[Source data]
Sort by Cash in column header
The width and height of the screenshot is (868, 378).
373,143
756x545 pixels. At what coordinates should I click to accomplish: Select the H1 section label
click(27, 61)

TASK DESCRIPTION: Keep only the lines from the one containing "756x545 pixels. At" to the end of the entries, and repeat them exactly.

RESULT:
756x545 pixels. At what coordinates should I click to accomplish: Select the H1 section label
click(27, 61)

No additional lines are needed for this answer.